話題を集めた発端は、ちかげの林檎園を経営する石岡千景さんのツイッターアカウント「Fりんご農家」が6月6日に「新車来た。うれしい」と「バゲ」の写真と共に投稿したことから。6月8日19時現在、2.5万リツイートと11万のいいねが寄せられている。
石岡さんによると、所有していた「バゲ」の調子が今年4月あたりから悪くなり、エンジンがかかりにくくなっていたという。友人農家にお願いし、新しいバゲを手配してもらったという。石岡さんは「届いたバゲはエンジンがすぐにかかり、新車のような使用感があり、うれしくなってツイートした」と笑顔を見せる。
多くの反応の中にはバゲを知らない人も多く、石岡さんはバゲについて補足するツイートを追加。
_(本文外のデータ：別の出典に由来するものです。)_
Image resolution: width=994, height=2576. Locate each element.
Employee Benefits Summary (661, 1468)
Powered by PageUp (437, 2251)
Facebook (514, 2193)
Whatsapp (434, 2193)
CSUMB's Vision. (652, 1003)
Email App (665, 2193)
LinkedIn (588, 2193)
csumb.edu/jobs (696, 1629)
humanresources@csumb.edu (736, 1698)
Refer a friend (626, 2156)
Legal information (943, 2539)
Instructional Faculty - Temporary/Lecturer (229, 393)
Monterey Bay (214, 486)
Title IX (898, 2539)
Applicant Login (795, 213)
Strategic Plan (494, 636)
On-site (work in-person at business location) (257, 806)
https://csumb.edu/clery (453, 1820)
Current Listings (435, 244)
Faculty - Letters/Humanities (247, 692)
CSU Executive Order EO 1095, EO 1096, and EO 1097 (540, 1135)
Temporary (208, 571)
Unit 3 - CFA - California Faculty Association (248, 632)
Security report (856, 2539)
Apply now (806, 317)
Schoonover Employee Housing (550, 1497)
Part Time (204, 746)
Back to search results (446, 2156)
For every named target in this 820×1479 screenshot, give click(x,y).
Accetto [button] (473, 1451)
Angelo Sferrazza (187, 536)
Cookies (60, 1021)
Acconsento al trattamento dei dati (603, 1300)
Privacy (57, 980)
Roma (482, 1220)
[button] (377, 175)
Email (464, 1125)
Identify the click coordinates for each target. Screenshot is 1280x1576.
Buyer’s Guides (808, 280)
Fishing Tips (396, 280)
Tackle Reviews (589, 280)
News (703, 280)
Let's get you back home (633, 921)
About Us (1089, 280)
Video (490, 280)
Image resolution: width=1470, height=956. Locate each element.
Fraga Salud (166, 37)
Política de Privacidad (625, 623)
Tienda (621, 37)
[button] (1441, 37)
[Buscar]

農園内を乗車する動画やせん定で木の高さが抑えられたリンゴの木の間を移動するために軽トラックの屋根を取り除いたなどと説明したところ、そのツイートに対しても3000以上のリツイートや1万近くのいいねが寄せられていた。
石岡さんは「フォロワー数400人から1000人以上も増え、リンゴ農家の知られていない生活に関心を持ってもらったことが何よりうれしい。リンゴの魅力を今後も発信していきたい」と話す。「バズると宣伝していいというネットの習慣を利用し、弟の描く漫画『ふらいんぐうぃっち』の宣伝させてもらい大満足。」